Fifty-four flavors of homemade ice cream. I had worried the choices would overwhelm her. Mami has always been an anxious woman. Whether asked how she’d like her tea, if she’d be paying cash or credit, or to print her name and address on a form, her response is to reach for my arm, remain silent, and wait for me to respond. It’s been that way since the days when I could barely see over store or municipal agency counters. The askers behind the counters were always startled when my mother’s lips didn’t move yet their questions were answered by a voice that rose from below eye level. Social anxiety and self-consciousness about her English has kept her on mute throughout my life. In the past few years, I think it’s also her increasingly failing memory and recall. As her forgetfulness increases, so do my worries and the heaviness of the questions we face. I have less answers.
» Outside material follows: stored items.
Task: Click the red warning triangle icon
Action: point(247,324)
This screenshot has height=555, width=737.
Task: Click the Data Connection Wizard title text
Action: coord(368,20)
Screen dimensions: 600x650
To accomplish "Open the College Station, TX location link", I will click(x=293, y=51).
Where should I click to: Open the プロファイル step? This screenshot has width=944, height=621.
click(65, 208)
Standing in front of the counter at Torico with her yesterday though, I should not have worried.
Mami didn’t want almond cream. She reminded me that’s what she’d had on our last visit to the ice cream shop. Maybe piña colada, I asked. No. Perhaps a scoop of chocolate chunk, offered the young woman behind the counter. Mami dismissed the suggestion with a wave of her hand, looked at the girl and told her she did not like chocolate ice cream. Well! I thought and before I could recite any more of the listed flavors I thought she might like, Mami spoke. Chunky cherry. One scoop in a wafer cone. Decision made, she walked to a table by the window, sat and waited for me to pay and deliver her cone.
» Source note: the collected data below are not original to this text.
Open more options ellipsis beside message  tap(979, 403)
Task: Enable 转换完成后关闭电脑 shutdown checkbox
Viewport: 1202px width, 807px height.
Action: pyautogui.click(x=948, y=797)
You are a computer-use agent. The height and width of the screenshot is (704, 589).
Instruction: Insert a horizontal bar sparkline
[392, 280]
The scoop was bigger than my fist and chunky with cherries indeed. I knew better than to take a lick. The women in Mami’s family, we can be generous, but we don’t share our sweet treats. Mami watched me as I walked toward the table. Mmmm was all she said when she waved off my offer to taste my scoop of pound cake. I was cool with that. I’d brought napkins, but we are both long-time ice cream professionals. We don’t waste a drop. We have a system. Lick around the edge first then continue toward the top to eliminate any overhang. Nudge the scoop with your tongue into the cone opening; not too hard or the cone will crack. The goal is to ease the ice cream into the stem of the cone as you lick and nibble your way down. The reward is the ice cream-stuffed cone bottom, a mini cup to be popped into your mouth where the last chews allow you to savor the crisp and the cream.
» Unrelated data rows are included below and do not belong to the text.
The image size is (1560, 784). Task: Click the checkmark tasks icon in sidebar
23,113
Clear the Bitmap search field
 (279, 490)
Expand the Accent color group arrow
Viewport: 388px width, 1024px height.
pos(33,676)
Mami noticed the sign that indicated Torico has been in business since 1968. She reminded me it is the year my husband B was born. She mentioned that she’d ask him the next time they spoke how old he had been on his first visit to Torico. We approved of the shop’s recent facelift, extended hours and expanded menu selection: all reassurances that Torico would be around for more years of Sunday afternoon strolls to get ice cream and chat. Mami wondered aloud how long they’ve been in business.
“I don’t know,” I said.
Mami is aware that she forgets more often. She has mentioned it to me, never at the moments when she repeats herself though. I don’t know that she’s aware of it at those times. I am but I don’t point them out to her. We both know.
Those moments are like drips from the ice cream cone. They were never supposed to happen to professionals like us. We knew how to manage and control our scoops. A wasted drop on my shirtfront or on the pavement used to make me cry as a little girl. The system had failed, and the remaining scoop was less sweet because of the one drop lost.
There are circumstances that exceed the powers of my system. A too-warm air temperature that causes the scoop to melt too fast: for every drip I lick, another two slither down the other side of the cone onto my fingers until my chin and hand are sticky with lost sweetness. Life feels like it’s all too-warm days: I can’t lick fast enough to save every – or any – drip. They all escape me and I’m a drippy, sticky mess.
What I tell myself is that the sweetness is not lost forever. Torico will be in business for as long as Mami and I can walk there to deliberate over the flavors: mamey? Avocado? Skip dinner for two scoops of rum raisin? (Never to share though.) I tell myself that things change and there is sweetness even in the differences. I’m a big girl in my forties. Big girls know the pleasure of the experience of the whole cone isn’t lost with one drip. I still want to cry though. I repeat to myself over and over that the sweetness is not lost so I won’t forget to savor what I have at the moment.